The entire premise of this article seems to revolve around the unsubstantiated claim that Android is poorly optimized for low-end devices. I disagree with that claim, so the entire premise of the article seems suspect to me.
Firefox OS Will Become the Mobile OS To Beat
Flamebait and hopelessly wrong.
I'd push greater commitment to keeping the essential components of the system under FOSS licenses onto the head of that list.
Except such a thing is irrelevant to all but a microscopic minority of nerds.
This explains so well your later point:
So you don't ever walk or hike anywhere, lardo?
He likely is unable to leave the basement without a chair lift.
They already said they want any mobile OS that doesn't allow the government to shutdown and make worthless any device that a protester owns. They know they constant huge occupy protests are just going to get larger and more powerful so they keep demanding to be able to brick devices own by the freedom fighters. Expect the contributors to this Firefox scheme to be put in prison for challenging the Republicans this way.
It will be the Netzero of OS's.
"If any question why we died, Tell them because our fathers lied."
"While there are now for the first time over a billion smartphones in use around the world -- a staggering number -- Ericsson estimates that there's an astonishing 4.5 billion people who own mobile phones. For those who paid attention in math class, that's 4.5 times as many."
huh??
firstly, the ratio is hardly needed to make the point...pretty sure everyone knows that 4.5 billion is alot more then 1 billion.
plus, i think the pointless math lesson would probably be more necessary for those who *didn't* pay attention in math class.
like an early poster mentioned...the author of this article is suspect.
never bring a twinkie to a food fight.
True, but U.S. CDMA carriers still refuse to activate low-end Android phones of today on a feature phone plan. And among U.S. GSM carriers, the one with more coverage still has a habit of automatically adding a data plan to a SIM with voice-only service inserted into a smartphone. These behaviors are why I still carry a tablet and dumbphone. Will carriers perform the same sort of tying on Firefox OS devices, or will they let customers use cellular voice with only Wi-Fi data?

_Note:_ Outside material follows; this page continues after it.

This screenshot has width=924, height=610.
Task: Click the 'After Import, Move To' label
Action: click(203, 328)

They make shitty phones like that for old people, take some of your social security fun bucks to the nearest retailer and buy one please. Maybe then you won't feel the need to post shit like this every time modern phones are discussed here.
I don't know why people keep blathering about this. There are a lot of options out there for the 'phone-only' phones.

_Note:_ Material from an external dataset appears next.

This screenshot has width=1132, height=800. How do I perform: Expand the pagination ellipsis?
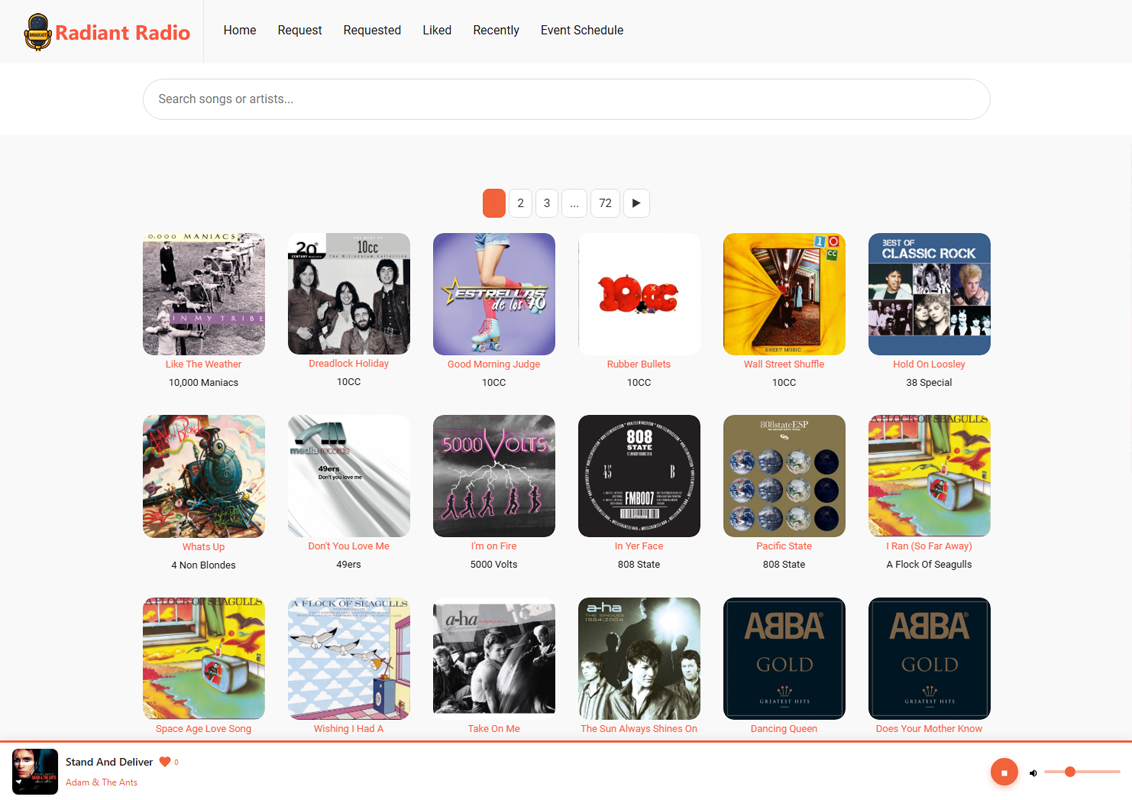(x=574, y=203)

A quick google search brings up a recent top-10 list which reveals several decent choices. A couple of exames are: Samsung gusto 2 available for Verizon and Samsung Entro for Virgin Mobile.
Not all 3.5M people want a feature phone. Benefits of feature phones include: cheaper phone, cheaper plan, smaller hardware, longer battery life, less distractions (e.g., email, social media, games), fewer privacy concerns (e.g., tracking, malware), and smaller target for theft. Also, it's much easier to text from my phone's slide-out keyboard than from a touchscreen.
He likely is unable to leave the basement without a chair lift.
Which isn't necessarily something to be ashamed of, especially as people who graduated from college in the 1970s hit retirement age.
Can't help but think there's something wrong with mentioning "3.5 billion people", considering that's half the population of the earth. I very much doubt 1 person out of 2 has a cellphone. This might be the number of phones out there, but not the users.
It's over. Android has won. The iPhone will stay around with a significant market share. But current high specs for phones will be the low end in three years. 2GB Ram and a 1.5 Ghz Quad Core CPU with be in entry level Android devices in 2017. Enough to run Android any way you like.
Android already runs on so many phones. It already is ubiquitous. Microsoft might have a chance in a niche. Same as Firefox, if it comes down to it. The mobile phone market is a billion device market. Why not a couple thousand Windows or Firefox or Jolla or Tizen devices? Or Ubuntu for that matter.
Android already runs on low spec cheap entry level devices. Granted, it doesn't run them very well, but neither does Firefox atm.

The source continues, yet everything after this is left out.